10-16 March 2017 #849

Trump, or no Trump

Why should environmentalists in Nepal suffer angst because Donald Trump got elected? How much worse can things get?
Dipak Gyawali
The White House/youtube.com


The former chief executive of a multinational petroleum company becomes the top US diplomat, and a lawyer who has repeatedly sued the US Environmental Protection Agency becomes the head of that same agency. These developments in Trumpian America are about as close to ecological apocalypse as any environmentalist can imagine.

So where do I perceive a silver lining in the gloom that surrounds the US election (and the United Kingdom’s Brexit vote)? In the possibility that Trump’s presidency will invigorate environmental activism in the Global North. This, in turn, might improve foreign aid-based endeavours to promote environment-friendly development in the Global South, specifically Nepal.

In Nepal, solutions to climate change will have to involve sagacious foreign aid and international development agencies. Over the last couple of decades, however, these agencies have often lost their way in procedural fetishism and have become increasingly irrelevant to realities on the ground. My colleague Sudhindra Sharma has analyzed six decades of foreign aid in Nepal and has shown that every decade saw a major shift in aid philosophy.

Import substitution was emphasised, then an export-led economy, then structural adjustments, then meeting basic needs, then poverty alleviation. The latest fad is climate change. Almost every development activity today is forced to justify itself in terms of climate change adaptation: even activities such as protecting drinking water in remote villages, where the link to global warming is tenuous or non-existent.

A recent study investigated why springs across the Himalaya were drying up and fueling outmigration to city slums. The knee-jerk supposition was that climate change was to blame, but the study found otherwise. The areas under study showed no significant downward trend in rainfall. Rather, other powerful drivers were responsible. Livestock numbers had declined, and thus buffalo wallowing ponds were contributing less to groundwater recharge. Farmers were shifting from dryland maize to water-intensive crops such as tomatoes. Most significantly, water was being over-pumped with electric motors and PVC pipes instead of the traditional hand-carried water pots and buckets.

If these issues are not addressed by the time the effects of climate change do become more severe three or four decades from now, problems with village water supply will become more pronounced, if not catastrophic. Unfortunately, little or no climate money is now available for addressing concrete, present-day tasks such as safeguarding village water supply.

The bulk of climate funding is directed toward seminars, nebulous ‘policy impacts’, and reports in English that are not read by anyone who matters. Contractors and sub-contractors working for the US Agency for International Development (USAID) or the United Kingdom’s Department for International Development (DfID) are practically forbidden to spend money on real grassroots mitigation measures. They have to work exclusively on adaptation and policy impacts.
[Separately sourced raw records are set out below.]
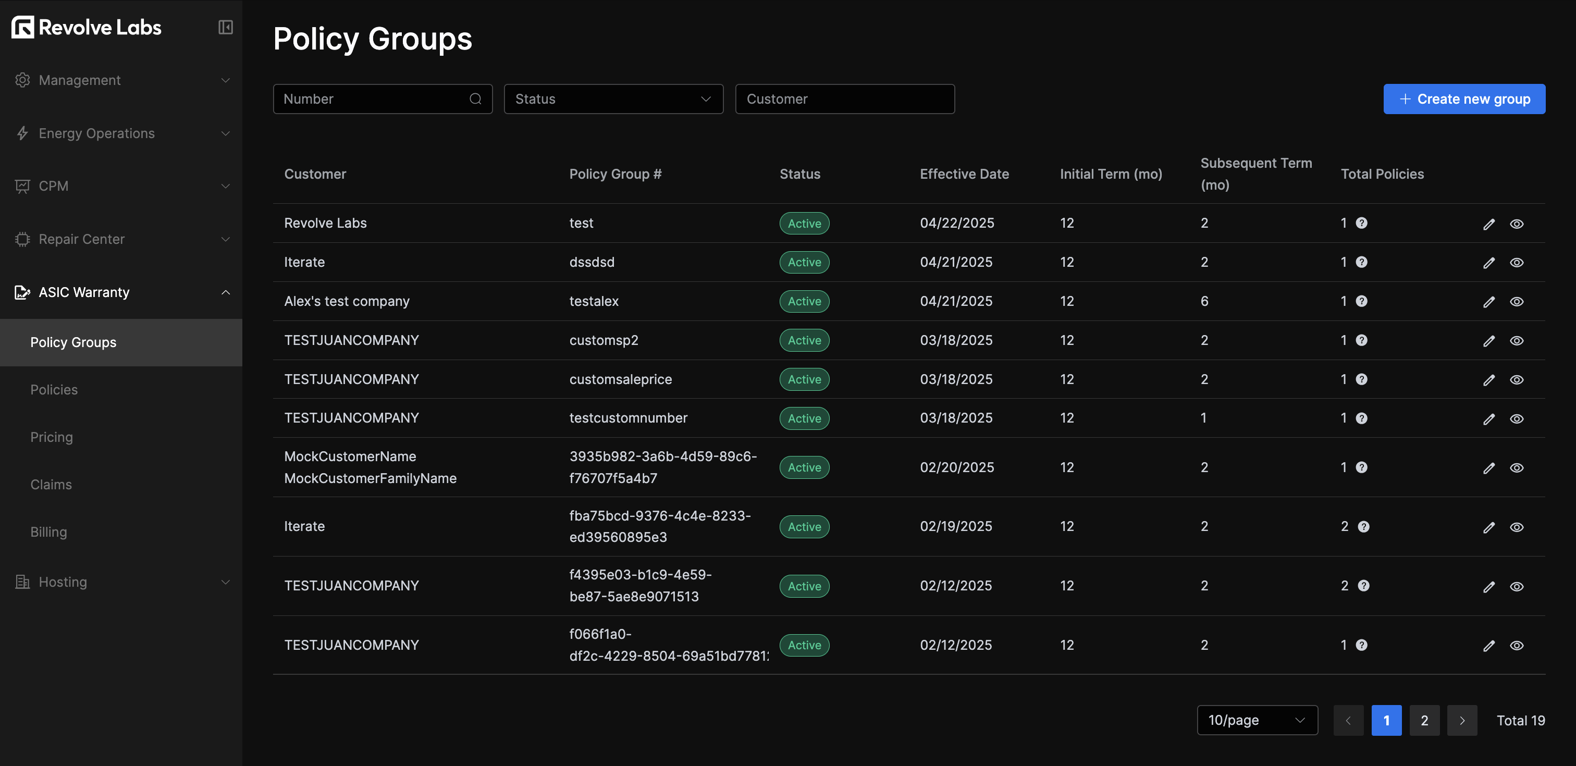Expand the Hosting section chevron
The image size is (1576, 766).
coord(225,582)
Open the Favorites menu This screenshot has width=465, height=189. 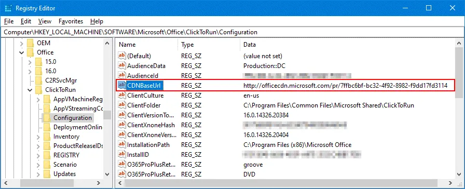point(71,21)
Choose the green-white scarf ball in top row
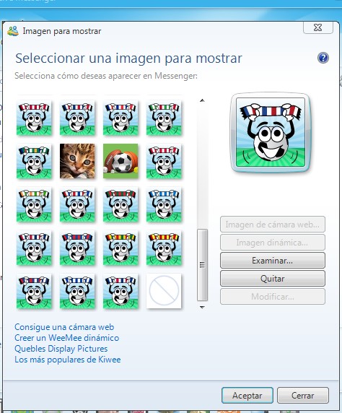Image resolution: width=342 pixels, height=413 pixels. click(x=164, y=118)
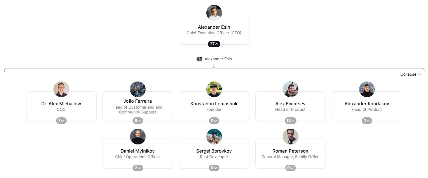
Task: Click Konstantin Lomashuk's avatar photo
Action: 214,89
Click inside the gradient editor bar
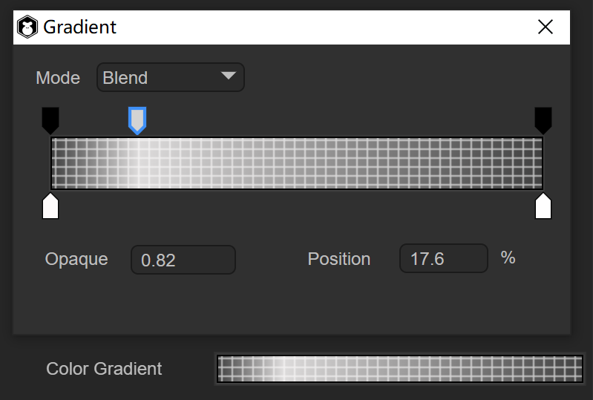 pos(297,163)
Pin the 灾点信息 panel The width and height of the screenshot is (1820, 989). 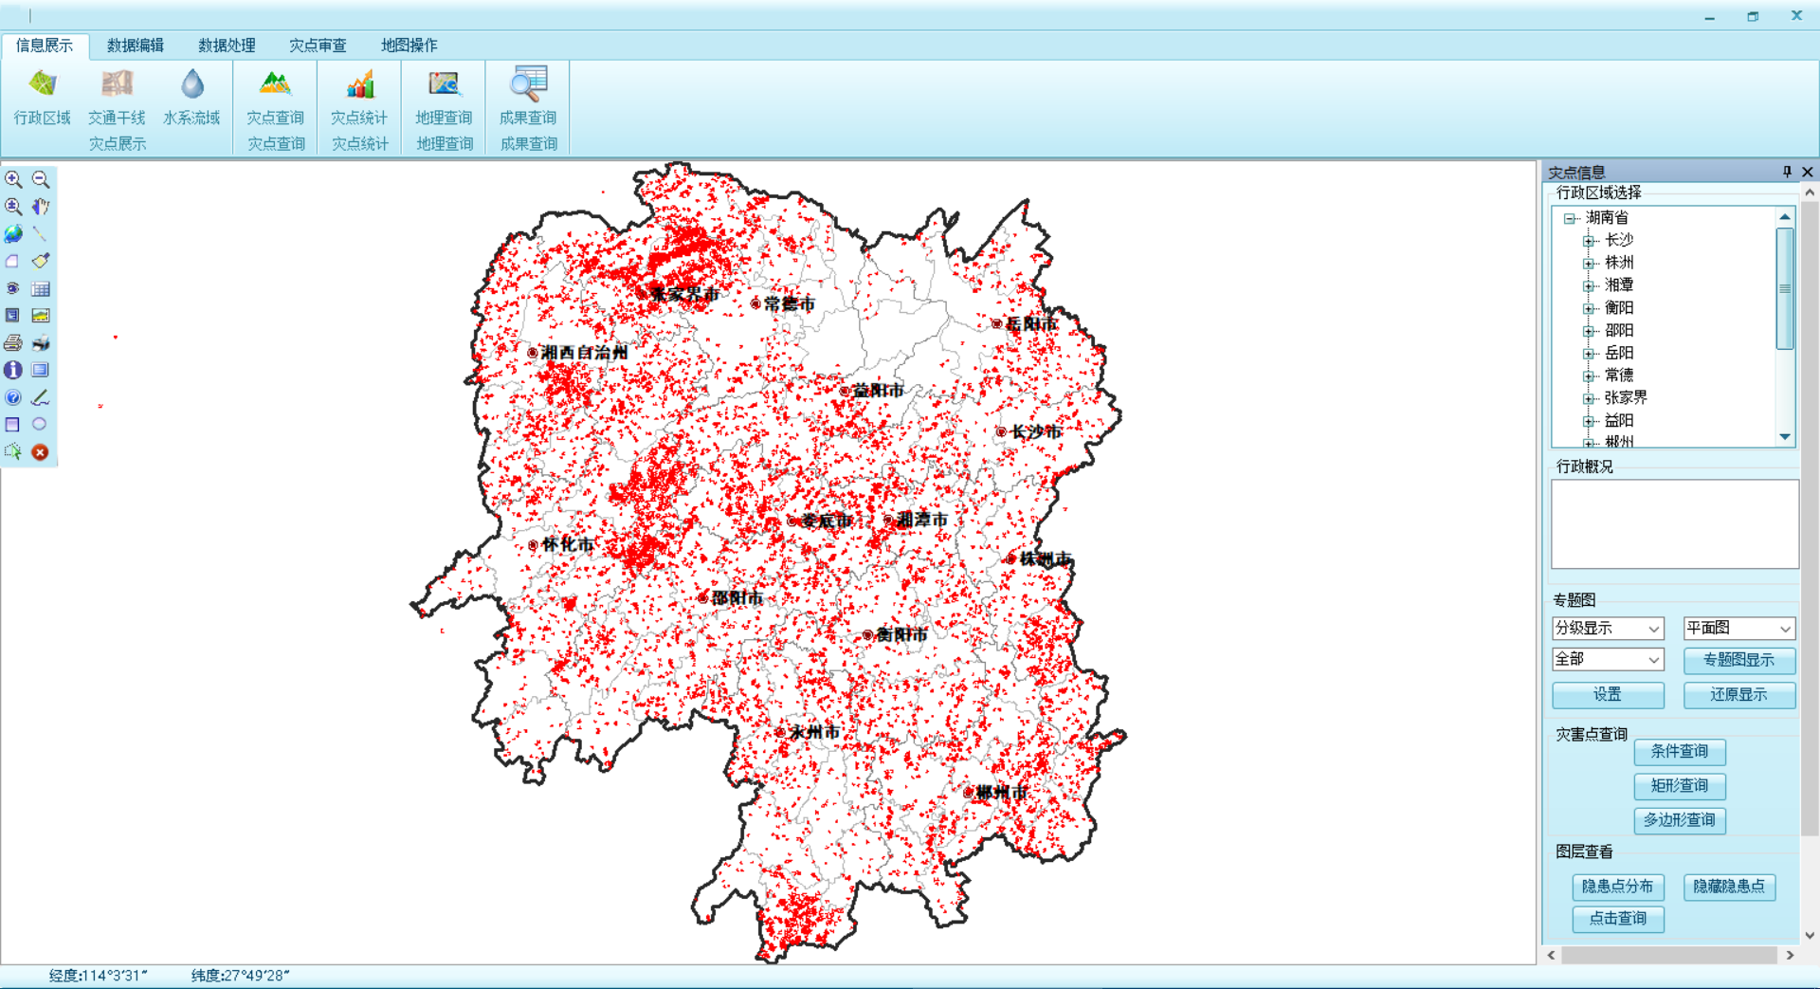[1787, 172]
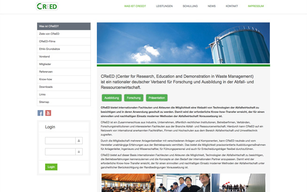
Task: Click the Präsentation button
Action: tap(157, 98)
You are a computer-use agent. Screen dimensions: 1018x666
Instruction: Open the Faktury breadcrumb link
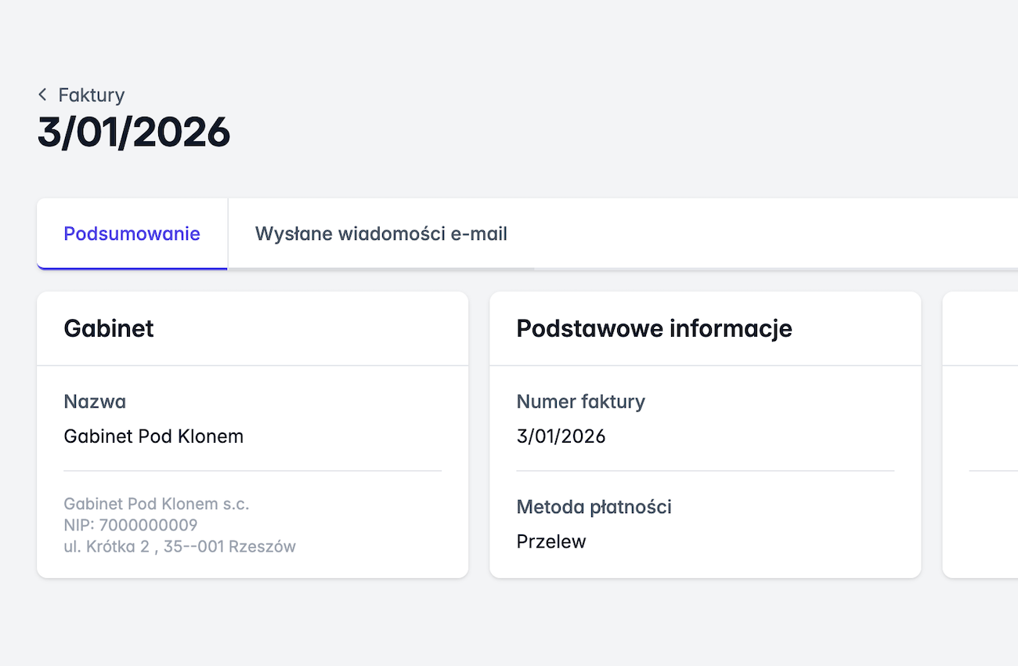pos(91,95)
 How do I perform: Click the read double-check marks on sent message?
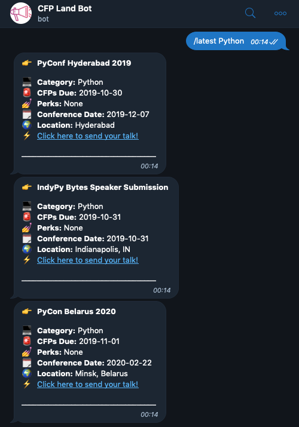pos(273,42)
Even with all the time, money, and expert resources that development agencies have directed toward climate change adaptation, fossil fuel consumption in Nepal has more than doubled in the past six years. And though the country is rich in hydropower, clean energy is in decline: more than half of the electricity Nepal consumes is supplied by dirty coal-fired plants in Bihar.

In previous decades, Nepal was a major success story in biogas, having installed over 200,000 of them across the country. In the last few years, that success has stalled and may even be going in reverse. Electric vehicles present a similarly sad story. It is the same with ropeways, climate-friendly and mountain-friendly means of ferrying goods.

If this is the result of almost two decades of climate adaptation funding in a ‘least developed country’, why would any environmentalist here suffer angst because Donald Trump got elected president of the United States? How much worse can things get?

A few weeks ago, senior Nepali climate officials and activists, meeting under the aegis of Climate Action Network, concluded that both the 2016 Paris Agreement on climate change and Agenda 2030 of the UN Sustainable Development Goals were ‘unfunded mandates’—which, given Nepal’s experience with the erstwhile Millennium Development Goals, promised no meaningful funding in the future, Trump or no Trump.

The climate journey from Kyoto in 1997 to Paris in 2016 has primarily achieved the undoing of the idea that national responsibilities are ‘common but differentiated’. So how could developing countries bargain for better, more meaningful climate funding even if Hillary Clinton had been elected president?

Northern non-governmental organisations (with a few exceptions, such as Oxfam and Greenpeace) are of no help either. Most are more preoccupied with raising funds to operate their own large outfits than with campaigning meaningfully for environmental sanity. Essentially, they have been tamed.

If the environmental activists of the North wake up from their domesticated, activism-free, procedural slumber, Donald Trump will have been just what the doctor ordered for climate change, no matter how bitter the medicine might be. If activists don’t wake up, it makes no difference to us in the Global South who occupies the White House.

Dipak Gyawali is Chair of the Nepal Water Conservation Foundation. This is an abridged version of a piece that appeared in Bulletin of the Atomic Scientists on 2 March.